Female drivers an life coverage policyholders could find that they are paying far more very soon.
Starting on December 21, life and auto insurance companies in the European Union will no longer be permitted to use a policyholders gender as a factor in the calculations of his or her premiums.
On Friday, those insurers that have not already changed their rules will be required to do so.
This means that women who have life or auto insurance coverage will likely find themselves paying over £500 more per year for the same policy. This is because of a ruling that was made by the E.U. against gender discrimination. The insurance industry has called December 21,2012 “G-Day” because gender will no longer be included in their calculations.
The auto insurance ruling, which also affects other sectors, was first made in 2011.
This new auto insurance rule is expected to have the biggest impact on women. This is because vehicle and life coverage for female policyholders has traditionally been notably lower than the premiums paid by males. The reason is that the industry typically sees women as a lower risk than men, and has therefore been charging them accordingly.

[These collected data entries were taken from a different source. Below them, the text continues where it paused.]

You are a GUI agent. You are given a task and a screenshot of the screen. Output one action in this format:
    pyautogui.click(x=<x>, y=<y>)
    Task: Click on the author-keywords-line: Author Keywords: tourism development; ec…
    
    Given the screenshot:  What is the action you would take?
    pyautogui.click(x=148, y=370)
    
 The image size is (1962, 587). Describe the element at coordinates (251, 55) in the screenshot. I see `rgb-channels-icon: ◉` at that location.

Predictions from the auto insurance sector have been that the price of coverage for young women will likely rise by an average of 25 percent. Life premiums may increase by up to 20 percent. That said, women may still find that they will do well upon retirement, as the rates paid to them through annuities from those life products could lead to a neat retirement income. The reason is that they are predicted to increase by 6 percent for women.
Unfortunately, this will not help young women who will be facing rather daunting auto insurance premiums for the first time. An increase of 25 percent would increase the average premiums for a policy for a woman aged 17 to 22 by £531. The AA’s current estimates state that the typical premium for a young woman is £2,057, before the change. At the same time, the average for women in the same age group is over £3000.